Die Unbeschwertheit rührt auch daher, dass sich die Stimmung unter den im Weltcup dominierenden deutschen Rodlerinnen, denen sie angeschlossen ist, im Nacholympiajahr merklich verbessert hat. Die zuletzt ebenfalls dem deutschen Team angegliederte Martina Kocher ist nicht mehr dabei.
Maag erfuhr aus der Zeitung vom Rücktritt der Bernerin – es ist ein Fingerzeig, wie distanziert das Verhältnis der zwei «unterschiedlich tickenden» Schweizerinnen war.
Zur Einzelgängerin geworden
Maag ist somit die einzig verbliebene Schweizer Rodlerin. Die Wernetshauserin ist endgültig zu einer Einzelgängerin in einer Randsportart geworden.
Neu ist die Situation für sie allerdings nicht. Der Verband Swiss Sliding setzt auf Bob und Skeleton. «Natalie musste immer vieles alleine bestreiten», sagt Höhener. «Dass sie das als junge Sportlerin durchgezogen hat, ist bemerkenswert.»
Die aktuelle Lösung mit den deutschen Rodlerinnen ist für Maag optimal. Sie hat nächste Saison weiterhin bestand, das gibt ihr Planungssicherheit.
Immerhin: Die Entwicklung der Oberländerin ist im Schweizer Verband nicht verborgen geblieben. Maag hat auch schon Gratulations-SMS nach guten Leistungen erhalten.

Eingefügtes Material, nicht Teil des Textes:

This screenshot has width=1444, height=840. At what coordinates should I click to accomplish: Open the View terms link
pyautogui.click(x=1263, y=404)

Dass solche überhaupt möglich wurden, hat auch mit ihrem neuen Schlitten zu tun. «Er passt besser zu meinem Fahrgefühl, ist weicher im Handling», sagt die 21-Jährige, die im Materialbereich in der Vergangenheit gegenüber der Konkurrenz im Nachteil war.

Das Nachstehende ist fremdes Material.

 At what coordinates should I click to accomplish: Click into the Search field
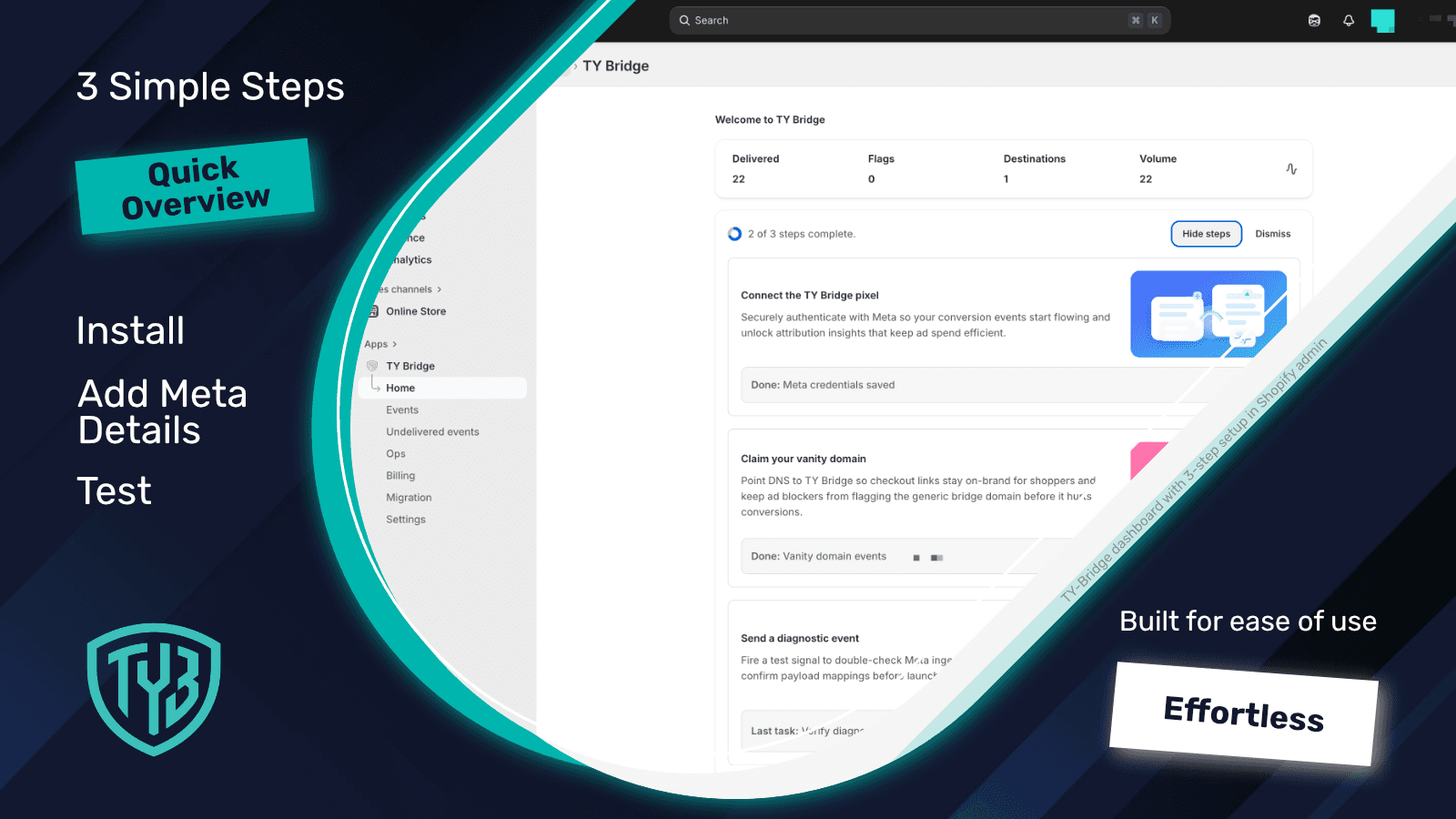click(x=910, y=20)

«Sie kann Korrekturen sofort umsetzen.»
Ex-Rodler Stefan Höhener
Rund fünf Zehntel lag sie heuer im Durchschnitt hinter Rang 10. Fahrerisch sieht sich Maag aber relativ nahe an den Top Ten. Aus Sicht von Höhener bringt die junge Sportlerin ein sehr gutes Verständnis fürs Rodeln mit. «Sie kann Korrekturen sofort umsetzen.» Er sagt aber auch, was die Athletin selber weiss: Beim Start hat sie Aufholbedarf.
Problembereich Start
Maag hat ein Programm zusammengestellt, um die Defizite im technischen Bereich sowie jene bei der Kraft und Explosivität verringern zu können. Die Richtung stimmt, von heute auf morgen aber lässt sich keine merkliche Verbesserung herbeiführen. Bei flachen Starts verliert Maag derzeit rund einen Zehntel auf die Schnellsten – bei zwei Läufen eine erkleckliche Summe.
Die WM wird in diesem Zusammenhang in der Disziplin Sprint interessant. Anders als im Weltcup, wo nur die Top 15 starten können, darf sie an der Qualifikation für den Sprint-Final teilnehmen.
Die Zeitmessung wird dabei erst auf der Strecke ausgelöst. Maags Start-Defizite fallen dadurch weniger ins Gewicht, ein Vorstoss in den Final scheint möglich. Im WM-Einzel will sie sich derweil für den zweiten Lauf qualifizieren, in dem nur noch 20 Fahrerinnen dabei sind.
«Ich plane bis zu den Spielen 2026.»
Natalie Maag
Letzteres hatte Maag schon vor Beginn der Saison als Ziel definiert. Trotz besserer Resultate als erwartet hat sie also ihre Ansprüche nicht nach oben geschraubt. Warum auch?
Die Wernetshauserin, deren Onkel Ueli Schenkel an den Olympischen Spielen 1980 in Lake Placid im Rodeln teilnahm, behält das grosse Bild im Kopf. In ihrem Fall ist das gar noch etwas grösser als bei anderen. Die Olympischen Spiele 2022 in Peking sollen nur ein Zwischenschritt sein. «Ich plane bis zu den Spielen 2026», versichert sie.
Die Aussage ist ernst gemeint. Dass das Olympia-Rodeln 2018 in Südkorea ohne sie stattfand, «hat ganz schön an meinem Ego gekratzt». Aufzugeben aber war keine Option.
Höhener ist davon nicht überrascht. Für ihn zeichnet sich Maag durch ihren grossen Ehrgeiz «und einen grausamen Willen» aus. Unter die besten 30 Rodlerinnen der Welt hat die 21-Jährige es mittlerweile geschafft. Es würde überraschen, wäre es die Endstation. Denn nach all den Investitionen in der Vergangenheit rückt die Erntezeit näher.